*DIRECTIONS*.
All of the entries are to be printed exactly as they appear.

*EXERCISE INPUT*.
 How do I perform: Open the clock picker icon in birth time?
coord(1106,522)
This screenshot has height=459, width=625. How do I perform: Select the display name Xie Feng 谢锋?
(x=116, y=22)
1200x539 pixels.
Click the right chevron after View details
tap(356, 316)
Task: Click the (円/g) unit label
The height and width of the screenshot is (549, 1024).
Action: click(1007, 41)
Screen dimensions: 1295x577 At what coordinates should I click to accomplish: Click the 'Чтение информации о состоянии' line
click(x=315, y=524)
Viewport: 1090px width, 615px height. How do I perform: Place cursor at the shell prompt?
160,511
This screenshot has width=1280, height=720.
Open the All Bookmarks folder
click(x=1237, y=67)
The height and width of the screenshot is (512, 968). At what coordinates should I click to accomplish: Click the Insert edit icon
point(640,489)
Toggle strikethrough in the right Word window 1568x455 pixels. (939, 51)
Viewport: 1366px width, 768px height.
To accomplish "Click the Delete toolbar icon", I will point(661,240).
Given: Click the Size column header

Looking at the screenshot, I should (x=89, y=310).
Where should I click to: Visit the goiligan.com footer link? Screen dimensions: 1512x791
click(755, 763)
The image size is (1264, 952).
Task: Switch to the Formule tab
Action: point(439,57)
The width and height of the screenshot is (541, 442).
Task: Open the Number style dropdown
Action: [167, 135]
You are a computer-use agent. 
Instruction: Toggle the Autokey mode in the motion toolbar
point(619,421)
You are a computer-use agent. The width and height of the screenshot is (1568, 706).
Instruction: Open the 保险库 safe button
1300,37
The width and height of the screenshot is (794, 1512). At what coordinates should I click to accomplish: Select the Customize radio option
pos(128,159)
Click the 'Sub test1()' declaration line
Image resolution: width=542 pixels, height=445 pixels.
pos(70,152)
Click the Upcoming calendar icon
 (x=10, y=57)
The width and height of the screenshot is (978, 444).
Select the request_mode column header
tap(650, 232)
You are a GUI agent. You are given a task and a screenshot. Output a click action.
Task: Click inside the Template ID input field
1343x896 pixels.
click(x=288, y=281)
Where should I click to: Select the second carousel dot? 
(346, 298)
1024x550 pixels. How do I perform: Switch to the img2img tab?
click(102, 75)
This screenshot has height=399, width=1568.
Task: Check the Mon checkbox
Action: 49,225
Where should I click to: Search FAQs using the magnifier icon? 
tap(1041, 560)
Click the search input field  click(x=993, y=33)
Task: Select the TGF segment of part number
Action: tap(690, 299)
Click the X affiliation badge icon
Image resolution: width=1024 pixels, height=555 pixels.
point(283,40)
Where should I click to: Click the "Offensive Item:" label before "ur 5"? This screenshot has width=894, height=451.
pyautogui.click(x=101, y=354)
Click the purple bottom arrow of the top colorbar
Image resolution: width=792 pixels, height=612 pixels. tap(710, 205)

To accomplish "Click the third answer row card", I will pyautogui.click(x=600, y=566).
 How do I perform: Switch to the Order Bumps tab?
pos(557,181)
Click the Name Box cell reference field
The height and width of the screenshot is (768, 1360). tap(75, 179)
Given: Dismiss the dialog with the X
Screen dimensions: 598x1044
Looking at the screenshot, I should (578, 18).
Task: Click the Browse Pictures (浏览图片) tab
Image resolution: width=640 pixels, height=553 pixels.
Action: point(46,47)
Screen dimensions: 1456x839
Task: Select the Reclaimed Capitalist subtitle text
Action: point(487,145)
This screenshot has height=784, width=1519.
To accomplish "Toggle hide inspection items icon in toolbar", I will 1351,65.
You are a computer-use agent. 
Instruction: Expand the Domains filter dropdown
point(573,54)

*PROBLEM SOLUTION*.
 How do I perform: Open the clock picker icon in birth time?
coord(1106,522)
This screenshot has height=459, width=625. How do I perform: Select the display name Xie Feng 谢锋?
(x=116, y=22)
1200x539 pixels.
Click the right chevron after View details
tap(356, 316)
Task: Click the (円/g) unit label
The height and width of the screenshot is (549, 1024).
Action: click(1007, 41)
Screen dimensions: 1295x577 At what coordinates should I click to accomplish: Click the 'Чтение информации о состоянии' line
click(x=315, y=524)
Viewport: 1090px width, 615px height. How do I perform: Place cursor at the shell prompt?
160,511
This screenshot has width=1280, height=720.
Open the All Bookmarks folder
click(x=1237, y=67)
The height and width of the screenshot is (512, 968). At what coordinates should I click to accomplish: Click the Insert edit icon
point(640,489)
Toggle strikethrough in the right Word window 1568x455 pixels. (939, 51)
Viewport: 1366px width, 768px height.
To accomplish "Click the Delete toolbar icon", I will point(661,240).
Given: Click the Size column header

Looking at the screenshot, I should (x=89, y=310).
Where should I click to: Visit the goiligan.com footer link? Screen dimensions: 1512x791
click(755, 763)
The image size is (1264, 952).
Task: Switch to the Formule tab
Action: point(439,57)
The width and height of the screenshot is (541, 442).
Task: Open the Number style dropdown
Action: [167, 135]
You are a computer-use agent. 
Instruction: Toggle the Autokey mode in the motion toolbar
point(619,421)
You are a computer-use agent. The width and height of the screenshot is (1568, 706).
Instruction: Open the 保险库 safe button
1300,37
The width and height of the screenshot is (794, 1512). At what coordinates should I click to accomplish: Select the Customize radio option
pos(128,159)
Click the 'Sub test1()' declaration line
Image resolution: width=542 pixels, height=445 pixels.
pos(70,152)
Click the Upcoming calendar icon
 (x=10, y=57)
The width and height of the screenshot is (978, 444).
Select the request_mode column header
tap(650, 232)
You are a GUI agent. You are given a task and a screenshot. Output a click action.
Task: Click inside the Template ID input field
1343x896 pixels.
click(x=288, y=281)
Where should I click to: Select the second carousel dot? 
(346, 298)
1024x550 pixels. How do I perform: Switch to the img2img tab?
click(102, 75)
This screenshot has height=399, width=1568.
Task: Check the Mon checkbox
Action: 49,225
Where should I click to: Search FAQs using the magnifier icon? 
tap(1041, 560)
Click the search input field  click(x=993, y=33)
Task: Select the TGF segment of part number
Action: tap(690, 299)
Click the X affiliation badge icon
Image resolution: width=1024 pixels, height=555 pixels.
point(283,40)
Where should I click to: Click the "Offensive Item:" label before "ur 5"? This screenshot has width=894, height=451.
pyautogui.click(x=101, y=354)
Click the purple bottom arrow of the top colorbar
Image resolution: width=792 pixels, height=612 pixels. tap(710, 205)

To accomplish "Click the third answer row card", I will pyautogui.click(x=600, y=566).
 How do I perform: Switch to the Order Bumps tab?
pos(557,181)
Click the Name Box cell reference field
The height and width of the screenshot is (768, 1360). tap(75, 179)
Given: Dismiss the dialog with the X
Screen dimensions: 598x1044
Looking at the screenshot, I should (578, 18).
Task: Click the Browse Pictures (浏览图片) tab
Image resolution: width=640 pixels, height=553 pixels.
Action: point(46,47)
Screen dimensions: 1456x839
Task: Select the Reclaimed Capitalist subtitle text
Action: point(487,145)
This screenshot has height=784, width=1519.
To accomplish "Toggle hide inspection items icon in toolbar", I will 1351,65.
You are a computer-use agent. 
Instruction: Expand the Domains filter dropdown
point(573,54)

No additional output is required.